Sober for nearly 12 years, Catt and her best friend, Bree, have created perfect lives for themselves in Los Angeles. But sobriety, like perfection, is a fragile thing.
They style hair at the ominously
named Head Hunter, work out at the Body Farm and maintain their blog, Love Monster, which comments on all the
things that make a sober life tolerable. And together, they manage to care for
Bree’s son, since her “Baby Daddy” usually has better things to do. When
murdered and mutilated women’s bodies start turning up, the entire community
goes on high alert. All the victims are model beautiful—and bear a disturbing resemblance
to Bree—and each has lost her legs or arms. When Catt’s husband, Dash,
leaves her to start a family with another woman, her personal life begins
spiraling down. Although she ought to be locking her doors and avoiding
strangers, she joins an online dating service and falls into bed with nearly
every man she meets. Who can she really trust? Big Bob, the creepy owner of the
Body Farm? Scott, her workout buddy, who seems to be paler every time she seems
him? Dash’s brother, Cyan, the sexy but remote photographer? Her reckless
behavior threatens not only her sobriety, but also the careful life she’s
constructed. Block (Love in the Time of Global Warming, 2013, etc.)
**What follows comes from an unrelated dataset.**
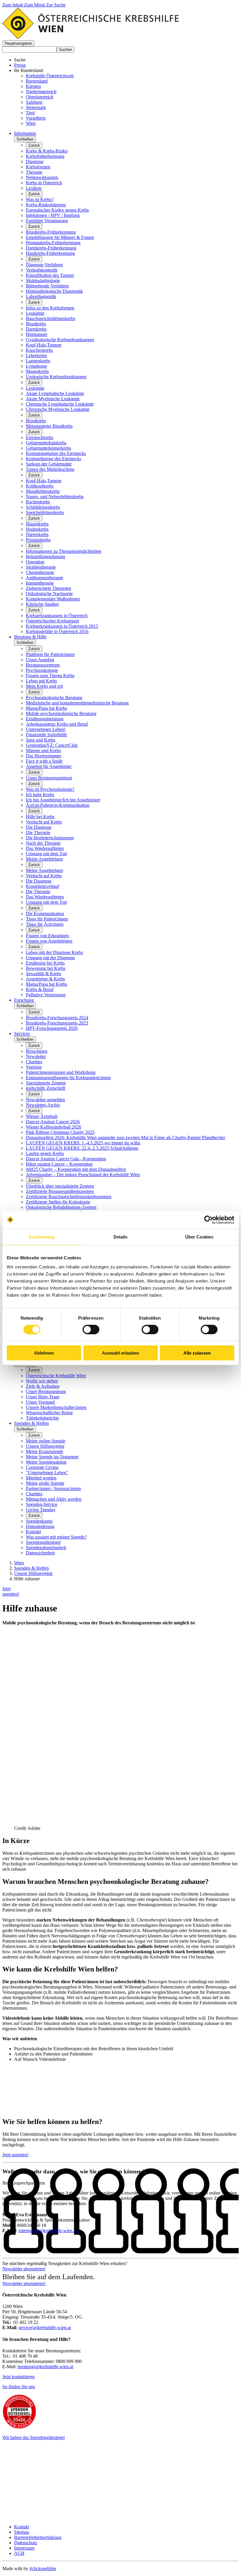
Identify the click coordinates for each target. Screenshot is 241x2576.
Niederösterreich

again examines the interstices of addiction and sexuality and the limits of what
a woman will do for those she loves. Aiming for a haunting eroticism, she
instead achieves a numbing sense of dread, as the reader wonders not what the
serial killer will do next but how Catt will degrade herself further. Even the
final showdown between Catt and the killer is marred by exposition, which
defuses much of the tension.
Instead of erotic noir, a grim study of failed sobriety.